**SOURCE DOCUMENT:**
Of course, those articles often bury the lede which is that the buyer’s parents actually helped them, such as by:

  • agreeing to be a guarantor on the loan,

  • allowing them to live with them rent-free until they’ve saved up enough,

  • gifting them a significant chunk of the deposit, or

  • buying the whole darn house for them!

The role of parents in the housing market has indeed become so ubiquitous that 'Bank of Mum and Dad’ (BOMAD) has become a colloquial term coined to describe the increasingly popular source of funds first home buyers are tapping to get into the market.

What is the Bank of Mum and Dad and how many first home buyers rely on it?

The Bank of Mum and Dad refers to parental funding, often to assist with the purchase of a property.

The most common ways parents help are going guarantor on a home loan or providing a cash gift - sometimes with the expectation it will be repaid.

A guarantor home loan allows a close relative (typically a parent) to use the equity in their home as security for part or all of the buyer’s deposit while promising to be responsible for the home loan’s repayments should the borrower struggle. It means the buyer can get away with having little to no deposit and avoid paying costly Lenders Mortgage Insurance (LMI).

Recently, the Bank of Mum and Dad became Australia’s ninth biggest mortgage lender according to analysis by researcher Digital Finance Analytics (DFA).

The research found a whopping 60% of first time buyers are getting financial help from their parents, with parental contributions averaging $92,000 in April 2021 - enough for a 20% deposit in most parts of Australia.

What’s more, the research found the total amount lent by the Bank of Mum and Dad has reached $34 billion, which is more than what actual lenders such as Bank of Queensland, HSBC, AMP, Heritage Bank, Beyond Bank and Greater Bank have in loans.

“Anecdotally, I have heard reports from Mortgage Choice brokers in Sydney who say that 50% of their first home buyer client base are receiving gifts from their parents,” Susan Mitchell, CEO of Mortgage Choice told Savings.com.au.

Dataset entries
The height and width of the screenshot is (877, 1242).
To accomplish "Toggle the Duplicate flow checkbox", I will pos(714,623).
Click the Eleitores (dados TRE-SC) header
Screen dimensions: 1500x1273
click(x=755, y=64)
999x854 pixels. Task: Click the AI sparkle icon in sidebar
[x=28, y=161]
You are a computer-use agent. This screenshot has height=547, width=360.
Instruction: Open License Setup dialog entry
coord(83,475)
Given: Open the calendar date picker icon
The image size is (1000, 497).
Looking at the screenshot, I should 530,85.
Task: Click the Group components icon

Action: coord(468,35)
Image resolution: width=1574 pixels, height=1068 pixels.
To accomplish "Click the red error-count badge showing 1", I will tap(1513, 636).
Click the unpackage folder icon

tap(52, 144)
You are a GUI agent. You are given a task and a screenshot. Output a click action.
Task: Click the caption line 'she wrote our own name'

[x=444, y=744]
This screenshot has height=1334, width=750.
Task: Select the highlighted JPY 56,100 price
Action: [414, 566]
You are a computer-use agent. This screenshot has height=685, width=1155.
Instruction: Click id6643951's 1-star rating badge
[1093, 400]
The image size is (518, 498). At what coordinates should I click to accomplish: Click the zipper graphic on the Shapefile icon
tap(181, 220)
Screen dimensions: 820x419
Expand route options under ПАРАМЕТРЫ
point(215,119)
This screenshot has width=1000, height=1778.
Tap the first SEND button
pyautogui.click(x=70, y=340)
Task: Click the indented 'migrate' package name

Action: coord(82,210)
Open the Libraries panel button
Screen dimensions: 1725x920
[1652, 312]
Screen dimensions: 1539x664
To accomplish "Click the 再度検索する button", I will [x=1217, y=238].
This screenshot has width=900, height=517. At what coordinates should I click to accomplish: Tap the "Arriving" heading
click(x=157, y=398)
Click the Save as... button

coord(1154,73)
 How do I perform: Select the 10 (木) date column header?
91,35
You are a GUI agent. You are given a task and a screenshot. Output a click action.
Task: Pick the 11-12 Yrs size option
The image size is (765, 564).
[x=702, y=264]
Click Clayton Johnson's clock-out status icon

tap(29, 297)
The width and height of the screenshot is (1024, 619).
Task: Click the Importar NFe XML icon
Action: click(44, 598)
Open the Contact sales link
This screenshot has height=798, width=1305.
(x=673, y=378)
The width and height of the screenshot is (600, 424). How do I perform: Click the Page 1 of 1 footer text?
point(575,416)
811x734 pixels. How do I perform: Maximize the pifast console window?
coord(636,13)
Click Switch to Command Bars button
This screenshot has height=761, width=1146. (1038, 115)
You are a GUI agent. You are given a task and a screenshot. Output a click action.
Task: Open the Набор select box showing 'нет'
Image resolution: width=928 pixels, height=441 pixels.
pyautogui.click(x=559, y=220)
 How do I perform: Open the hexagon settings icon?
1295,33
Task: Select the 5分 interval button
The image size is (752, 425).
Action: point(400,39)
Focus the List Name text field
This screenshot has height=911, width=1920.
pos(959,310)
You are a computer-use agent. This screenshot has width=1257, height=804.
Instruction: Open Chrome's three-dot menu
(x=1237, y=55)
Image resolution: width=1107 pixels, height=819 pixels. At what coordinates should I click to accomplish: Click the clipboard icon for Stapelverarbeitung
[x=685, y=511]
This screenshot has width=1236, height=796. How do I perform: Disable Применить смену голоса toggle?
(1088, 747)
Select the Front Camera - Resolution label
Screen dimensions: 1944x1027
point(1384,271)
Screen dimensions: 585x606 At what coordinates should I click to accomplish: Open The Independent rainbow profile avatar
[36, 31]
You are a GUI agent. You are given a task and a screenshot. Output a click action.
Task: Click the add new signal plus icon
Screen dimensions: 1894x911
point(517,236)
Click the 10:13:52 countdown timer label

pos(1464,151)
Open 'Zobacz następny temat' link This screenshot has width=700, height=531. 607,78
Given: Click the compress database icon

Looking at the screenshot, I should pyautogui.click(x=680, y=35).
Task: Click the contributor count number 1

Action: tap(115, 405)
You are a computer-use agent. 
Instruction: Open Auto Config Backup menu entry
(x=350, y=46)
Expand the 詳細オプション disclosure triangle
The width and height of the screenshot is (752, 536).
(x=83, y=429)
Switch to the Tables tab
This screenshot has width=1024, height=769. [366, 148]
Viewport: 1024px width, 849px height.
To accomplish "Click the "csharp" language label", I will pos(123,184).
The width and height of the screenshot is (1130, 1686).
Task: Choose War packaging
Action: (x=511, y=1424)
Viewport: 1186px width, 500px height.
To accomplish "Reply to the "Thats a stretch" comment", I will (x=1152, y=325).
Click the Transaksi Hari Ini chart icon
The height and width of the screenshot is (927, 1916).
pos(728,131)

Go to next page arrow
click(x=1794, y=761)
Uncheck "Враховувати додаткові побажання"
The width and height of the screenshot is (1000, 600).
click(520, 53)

**WHAT THE TASK ASKS:**
Can you print everything from "The most common" down to "Finance Analytics (DFA)." in the article about the Bank of Mum and Dad, copied word for word?

**RESPONSE BOX:**
The most common ways parents help are going guarantor on a home loan or providing a cash gift - sometimes with the expectation it will be repaid.

A guarantor home loan allows a close relative (typically a parent) to use the equity in their home as security for part or all of the buyer’s deposit while promising to be responsible for the home loan’s repayments should the borrower struggle. It means the buyer can get away with having little to no deposit and avoid paying costly Lenders Mortgage Insurance (LMI).

Recently, the Bank of Mum and Dad became Australia’s ninth biggest mortgage lender according to analysis by researcher Digital Finance Analytics (DFA).